┌─ ENTRIES SUPPLIED

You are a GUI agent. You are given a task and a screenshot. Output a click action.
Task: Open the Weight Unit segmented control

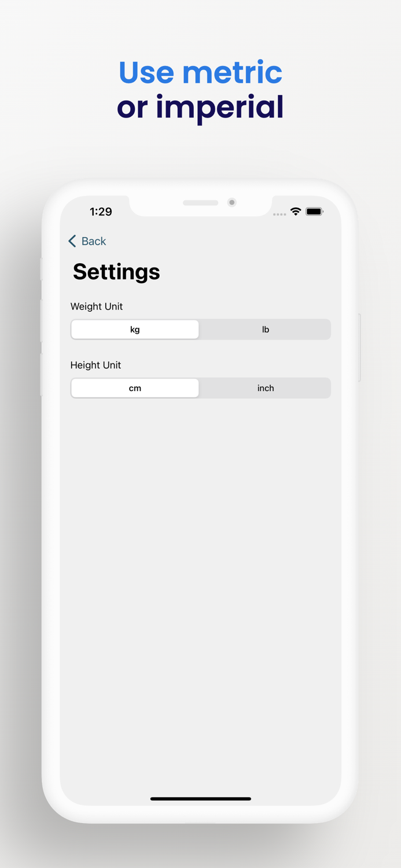tap(200, 329)
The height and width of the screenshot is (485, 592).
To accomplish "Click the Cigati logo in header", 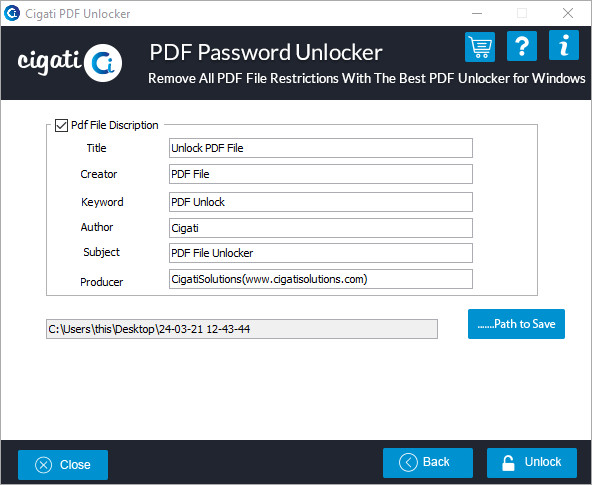I will tap(70, 62).

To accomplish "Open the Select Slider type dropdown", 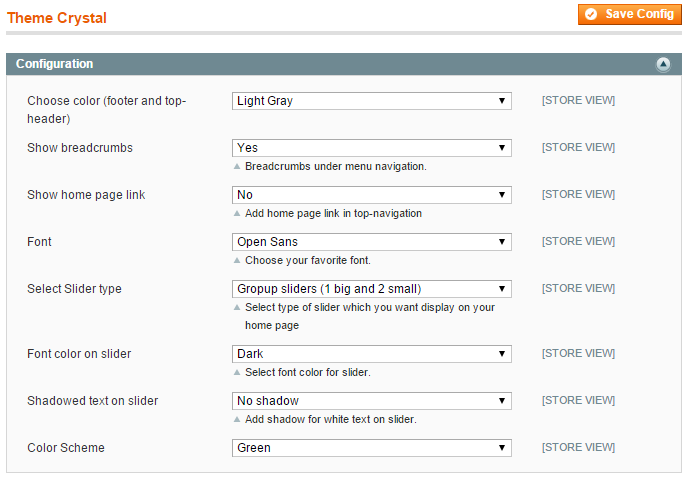I will tap(372, 289).
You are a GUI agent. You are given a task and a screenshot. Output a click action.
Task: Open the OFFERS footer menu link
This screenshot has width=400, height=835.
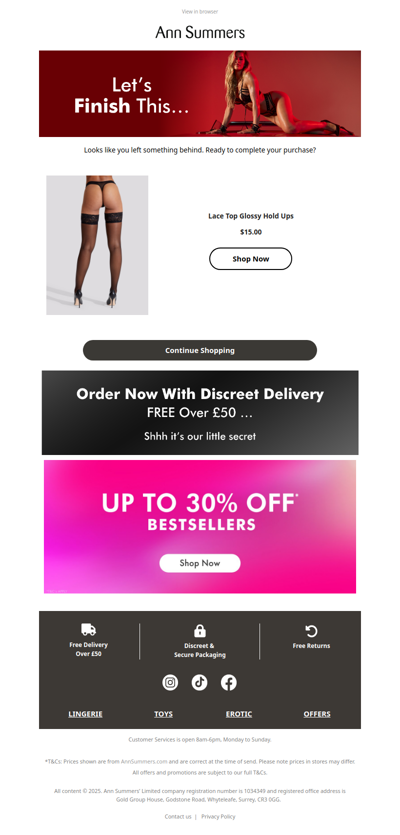(x=317, y=714)
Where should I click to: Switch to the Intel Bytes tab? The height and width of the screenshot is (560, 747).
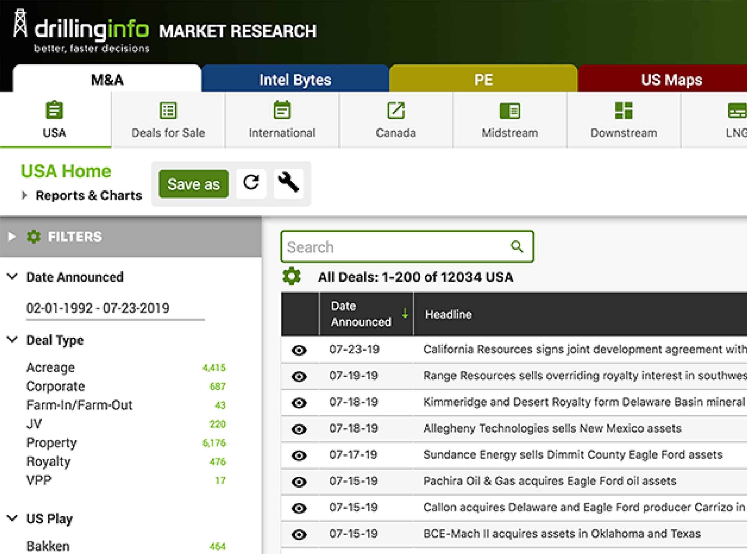(x=295, y=80)
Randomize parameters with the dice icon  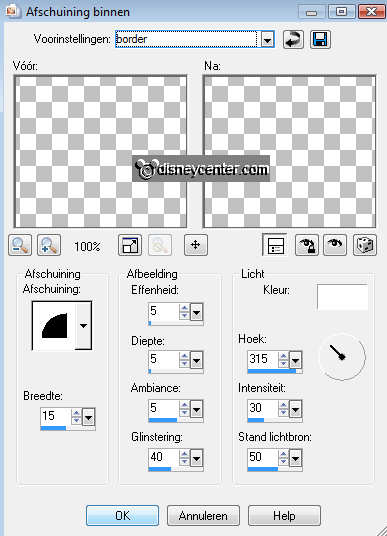pos(365,245)
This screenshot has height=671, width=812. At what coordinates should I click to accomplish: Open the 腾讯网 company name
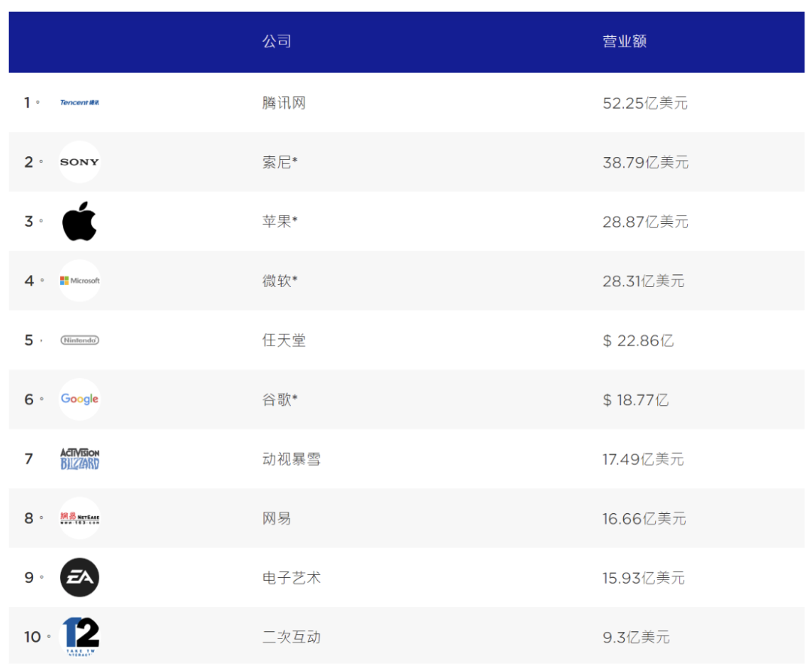click(x=283, y=103)
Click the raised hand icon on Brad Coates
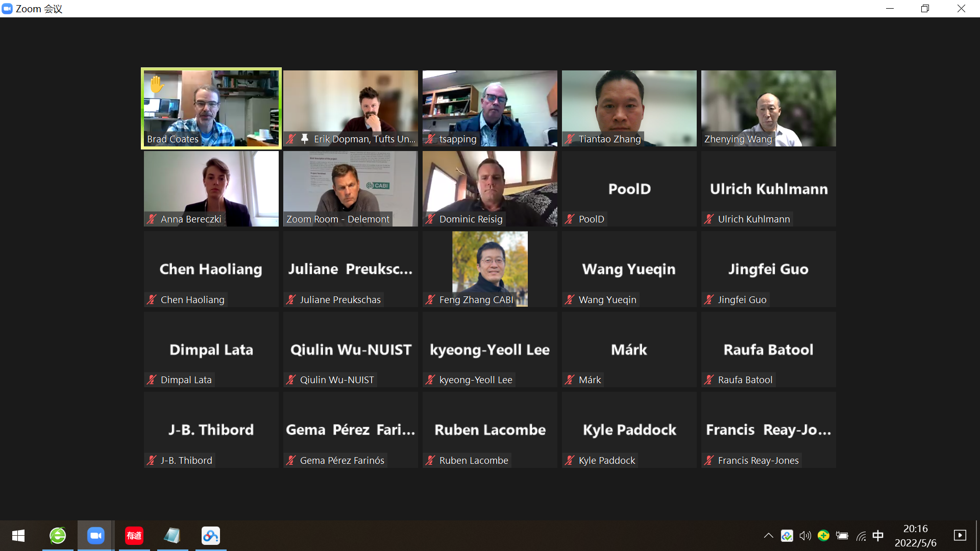Screen dimensions: 980x551 (x=157, y=84)
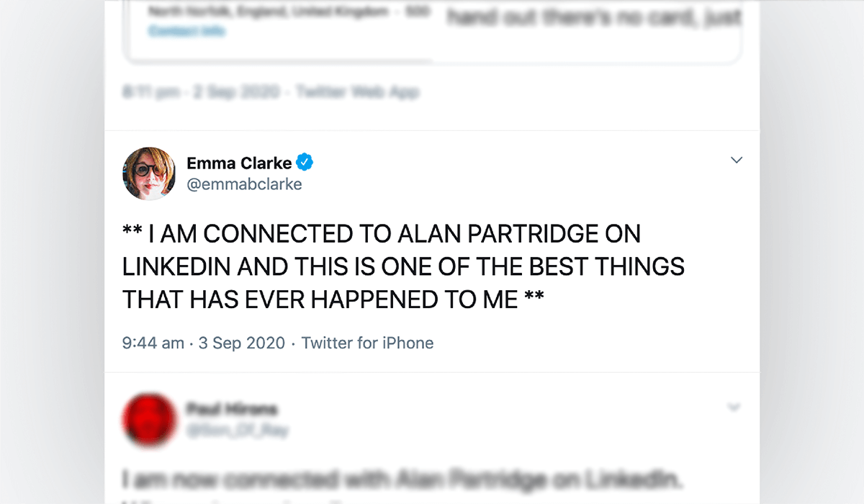Image resolution: width=864 pixels, height=504 pixels.
Task: Click the ALAN PARTRIDGE tweet text
Action: pyautogui.click(x=403, y=266)
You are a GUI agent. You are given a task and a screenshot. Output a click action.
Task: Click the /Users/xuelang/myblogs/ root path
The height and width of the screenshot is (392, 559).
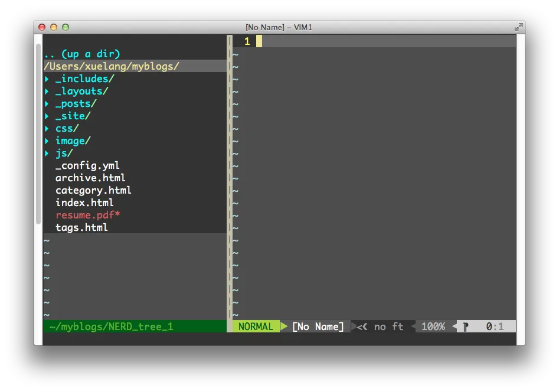pyautogui.click(x=112, y=66)
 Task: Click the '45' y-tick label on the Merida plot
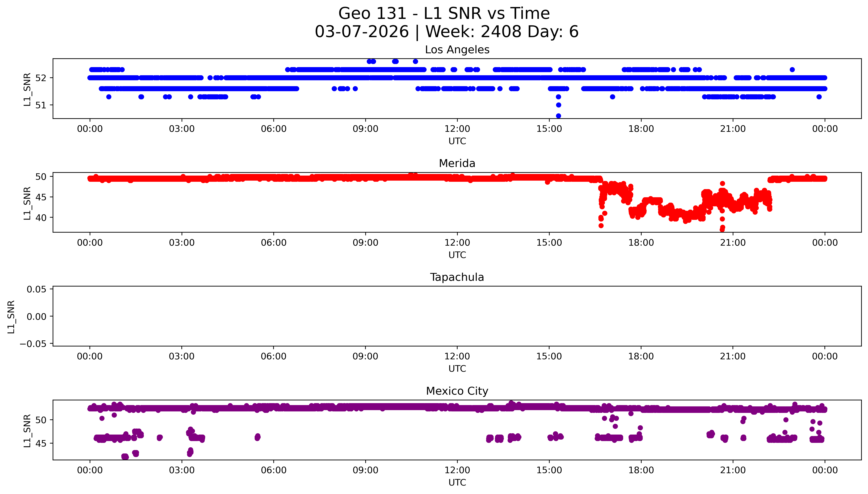pos(40,197)
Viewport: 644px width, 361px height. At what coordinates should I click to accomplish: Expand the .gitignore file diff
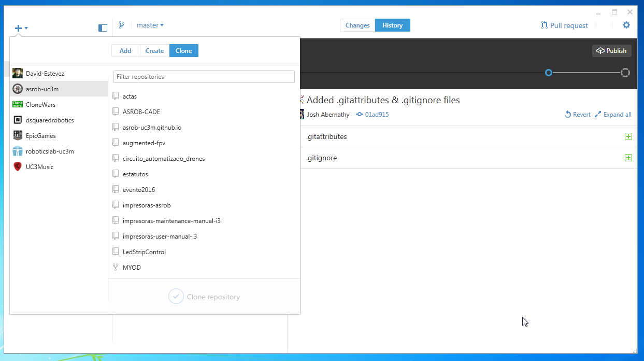tap(628, 158)
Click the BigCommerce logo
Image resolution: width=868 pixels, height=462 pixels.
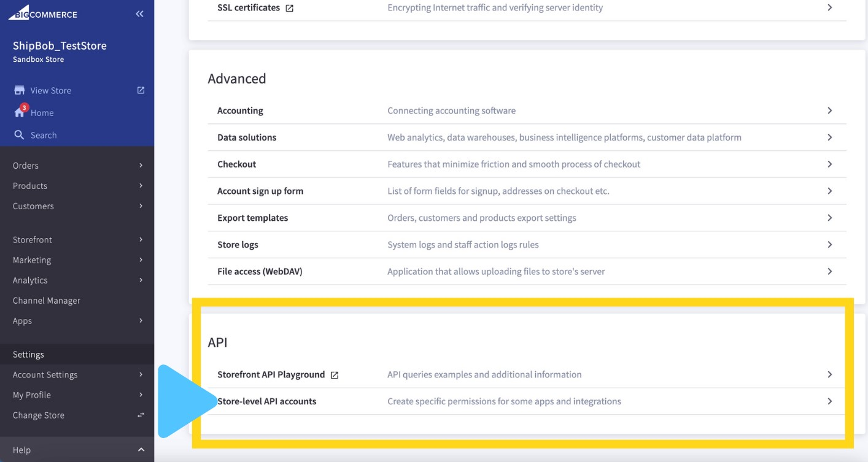point(42,13)
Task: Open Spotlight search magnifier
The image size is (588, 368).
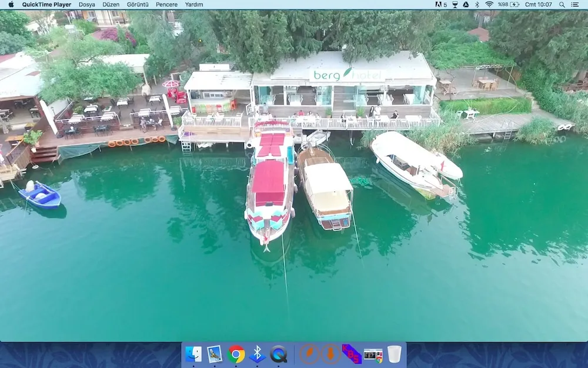Action: (562, 5)
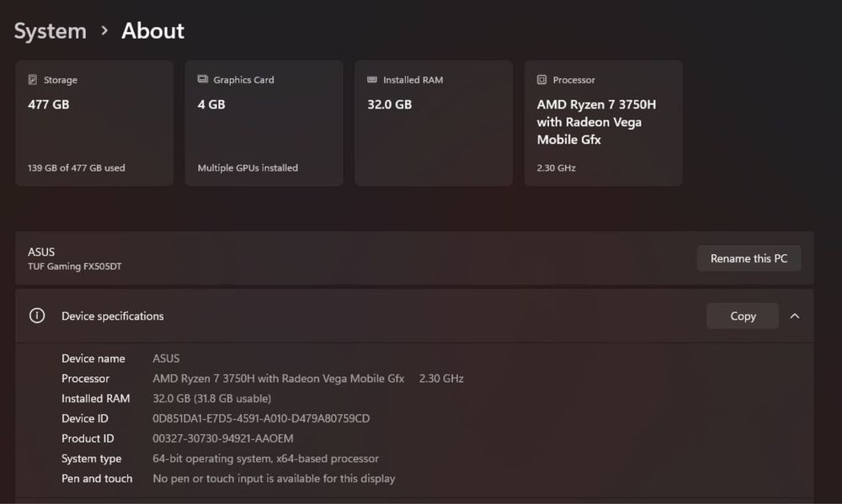Click the 2.30 GHz text in Processor card

[x=557, y=168]
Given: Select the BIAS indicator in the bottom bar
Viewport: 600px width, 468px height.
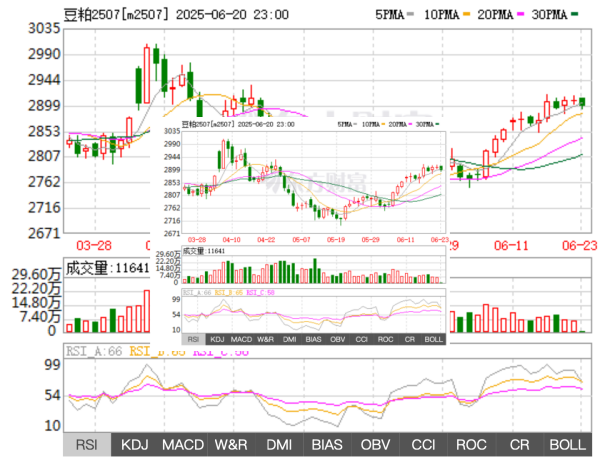Looking at the screenshot, I should click(328, 444).
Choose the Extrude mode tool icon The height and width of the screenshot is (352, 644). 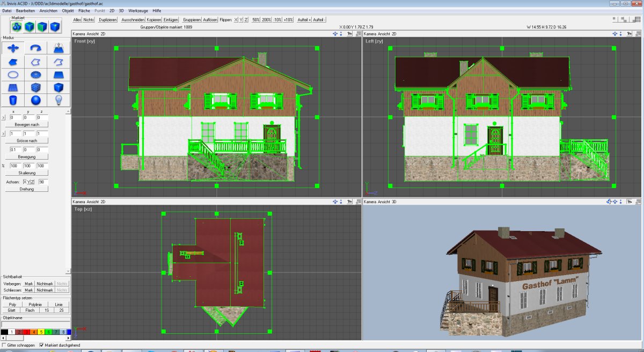(x=58, y=48)
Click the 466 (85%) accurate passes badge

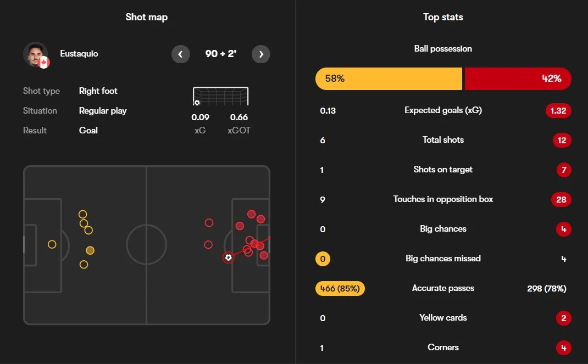coord(340,288)
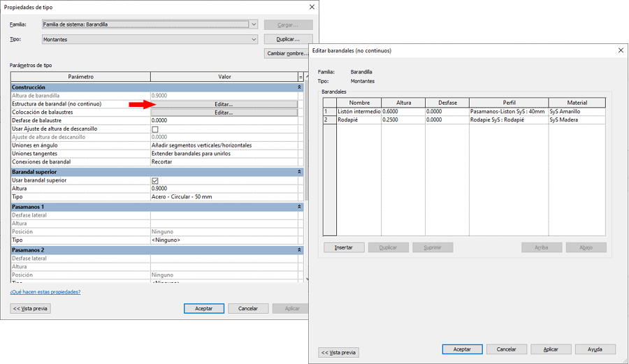Screen dimensions: 629x364
Task: Edit Colocación de balaustres
Action: click(x=224, y=112)
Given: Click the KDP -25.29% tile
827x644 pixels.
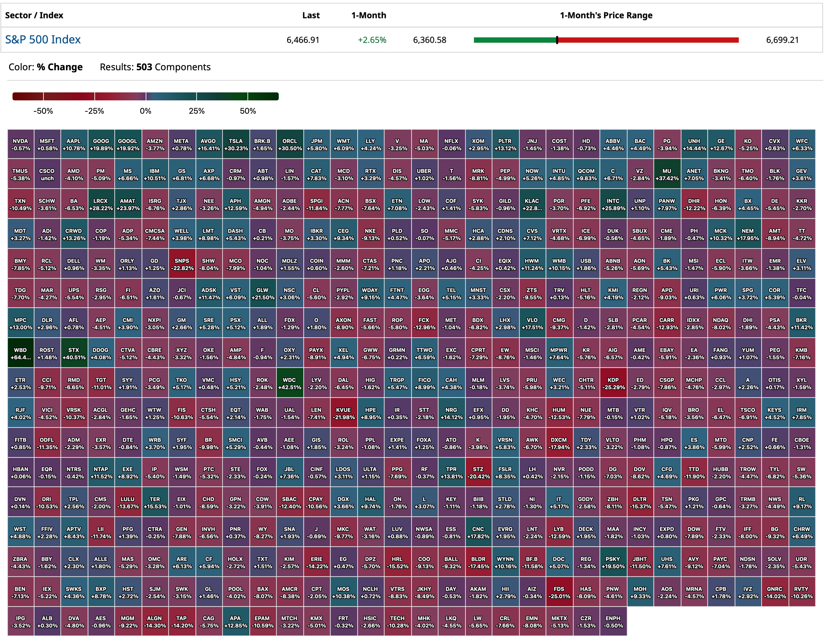Looking at the screenshot, I should pyautogui.click(x=613, y=383).
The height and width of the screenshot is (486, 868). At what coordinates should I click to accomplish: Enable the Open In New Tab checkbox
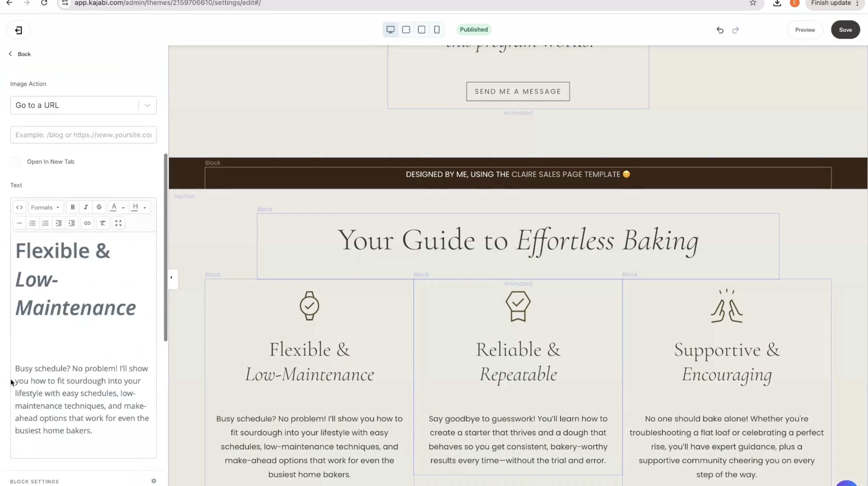point(15,162)
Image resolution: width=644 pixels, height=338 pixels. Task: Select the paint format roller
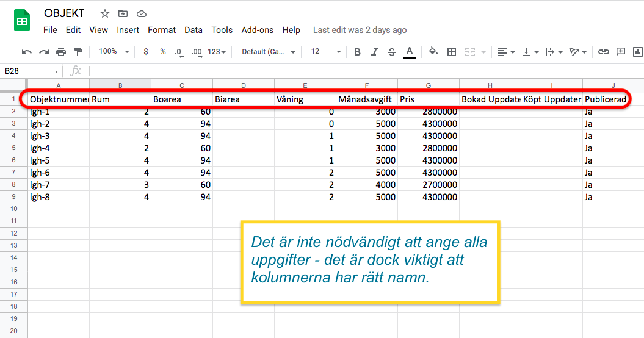coord(78,52)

└─

● WHAT IS REQUIRED:
Copy the listing again from the line containing "The height and width of the screenshot is (486, 868)." through the end of the listing, switching "checkbox" to "toggle switch" and keeping everything else the same. Omit the pictures from your answer.

● RESULT:
The height and width of the screenshot is (486, 868). At what coordinates should I click to accomplish: Enable the Open In New Tab toggle switch
point(15,162)
Image resolution: width=644 pixels, height=338 pixels. Task: Select the paint format roller
coord(78,52)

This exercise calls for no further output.